### EXTRACTED MATERIAL

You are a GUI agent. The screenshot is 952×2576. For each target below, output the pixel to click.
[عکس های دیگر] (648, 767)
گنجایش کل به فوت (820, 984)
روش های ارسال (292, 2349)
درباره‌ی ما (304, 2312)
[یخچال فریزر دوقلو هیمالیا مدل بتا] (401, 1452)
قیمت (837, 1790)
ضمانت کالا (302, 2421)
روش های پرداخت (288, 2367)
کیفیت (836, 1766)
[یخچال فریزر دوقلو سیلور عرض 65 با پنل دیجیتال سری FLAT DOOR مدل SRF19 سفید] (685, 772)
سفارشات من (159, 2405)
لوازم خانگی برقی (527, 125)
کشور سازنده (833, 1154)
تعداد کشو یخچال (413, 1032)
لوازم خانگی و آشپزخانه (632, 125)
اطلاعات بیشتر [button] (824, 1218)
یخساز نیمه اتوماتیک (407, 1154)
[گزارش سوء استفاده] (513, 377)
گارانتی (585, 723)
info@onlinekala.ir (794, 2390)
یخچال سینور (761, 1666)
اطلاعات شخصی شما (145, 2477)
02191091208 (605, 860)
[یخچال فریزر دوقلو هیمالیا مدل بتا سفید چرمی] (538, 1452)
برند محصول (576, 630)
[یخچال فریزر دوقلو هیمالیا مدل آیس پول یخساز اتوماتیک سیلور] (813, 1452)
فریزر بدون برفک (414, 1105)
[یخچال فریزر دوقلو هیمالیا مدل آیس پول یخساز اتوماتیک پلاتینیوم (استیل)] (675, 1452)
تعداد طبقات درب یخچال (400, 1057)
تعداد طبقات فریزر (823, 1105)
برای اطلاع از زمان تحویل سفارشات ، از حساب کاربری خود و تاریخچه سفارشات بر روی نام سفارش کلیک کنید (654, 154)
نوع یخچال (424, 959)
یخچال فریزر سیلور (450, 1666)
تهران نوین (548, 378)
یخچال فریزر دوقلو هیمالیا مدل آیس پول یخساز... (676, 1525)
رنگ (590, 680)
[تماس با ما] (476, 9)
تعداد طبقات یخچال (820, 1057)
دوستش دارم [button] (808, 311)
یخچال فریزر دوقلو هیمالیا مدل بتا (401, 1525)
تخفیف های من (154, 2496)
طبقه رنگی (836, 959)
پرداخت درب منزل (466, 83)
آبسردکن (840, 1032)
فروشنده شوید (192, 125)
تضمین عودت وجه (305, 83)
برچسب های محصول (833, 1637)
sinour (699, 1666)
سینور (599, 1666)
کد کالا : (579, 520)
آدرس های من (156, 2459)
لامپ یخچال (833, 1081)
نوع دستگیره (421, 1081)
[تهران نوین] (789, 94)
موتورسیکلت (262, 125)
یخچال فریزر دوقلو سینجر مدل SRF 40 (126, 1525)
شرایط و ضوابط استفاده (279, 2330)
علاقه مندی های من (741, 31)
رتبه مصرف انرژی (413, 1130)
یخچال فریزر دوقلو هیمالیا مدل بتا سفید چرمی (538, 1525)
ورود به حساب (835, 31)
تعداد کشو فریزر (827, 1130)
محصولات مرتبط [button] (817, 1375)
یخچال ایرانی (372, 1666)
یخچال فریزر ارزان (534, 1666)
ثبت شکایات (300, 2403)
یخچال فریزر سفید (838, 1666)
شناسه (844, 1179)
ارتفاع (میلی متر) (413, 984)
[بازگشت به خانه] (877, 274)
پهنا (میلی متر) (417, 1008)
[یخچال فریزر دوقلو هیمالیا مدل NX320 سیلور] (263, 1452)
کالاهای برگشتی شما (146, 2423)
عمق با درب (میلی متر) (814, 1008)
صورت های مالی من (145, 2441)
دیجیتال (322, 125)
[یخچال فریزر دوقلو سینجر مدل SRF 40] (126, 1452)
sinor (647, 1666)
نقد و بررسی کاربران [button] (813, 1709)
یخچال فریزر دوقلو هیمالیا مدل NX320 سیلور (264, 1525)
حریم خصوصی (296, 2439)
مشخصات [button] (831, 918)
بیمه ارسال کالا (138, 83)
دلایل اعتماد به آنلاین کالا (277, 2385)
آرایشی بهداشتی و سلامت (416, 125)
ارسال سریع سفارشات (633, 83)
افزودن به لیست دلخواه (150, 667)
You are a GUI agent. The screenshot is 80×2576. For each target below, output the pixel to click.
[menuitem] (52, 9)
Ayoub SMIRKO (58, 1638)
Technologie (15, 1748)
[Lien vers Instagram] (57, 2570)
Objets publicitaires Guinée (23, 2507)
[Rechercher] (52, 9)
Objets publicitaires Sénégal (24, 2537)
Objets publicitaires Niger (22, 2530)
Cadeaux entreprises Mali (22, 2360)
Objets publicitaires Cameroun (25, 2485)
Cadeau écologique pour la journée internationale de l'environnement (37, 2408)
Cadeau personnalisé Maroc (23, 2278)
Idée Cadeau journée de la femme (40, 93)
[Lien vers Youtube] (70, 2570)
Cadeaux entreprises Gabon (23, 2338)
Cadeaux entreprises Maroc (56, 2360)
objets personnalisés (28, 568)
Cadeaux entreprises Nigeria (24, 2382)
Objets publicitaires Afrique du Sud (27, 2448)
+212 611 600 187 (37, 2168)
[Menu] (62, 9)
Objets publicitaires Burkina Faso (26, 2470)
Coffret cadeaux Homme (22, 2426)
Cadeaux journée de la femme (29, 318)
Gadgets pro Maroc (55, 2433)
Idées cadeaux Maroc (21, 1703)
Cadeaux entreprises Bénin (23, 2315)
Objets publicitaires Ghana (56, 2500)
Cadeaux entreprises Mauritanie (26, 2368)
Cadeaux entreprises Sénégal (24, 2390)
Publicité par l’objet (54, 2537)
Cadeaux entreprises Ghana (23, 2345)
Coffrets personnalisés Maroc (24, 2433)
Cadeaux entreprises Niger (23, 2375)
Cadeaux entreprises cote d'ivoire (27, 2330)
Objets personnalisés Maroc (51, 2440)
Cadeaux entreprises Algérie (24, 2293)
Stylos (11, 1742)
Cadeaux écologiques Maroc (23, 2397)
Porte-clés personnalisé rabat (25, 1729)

######

▶ [TASK DETAILS]
If a line above holds "Sénégal", count it; say how many such lines there are and nothing else.

▶ [ANSWER SECTION]
2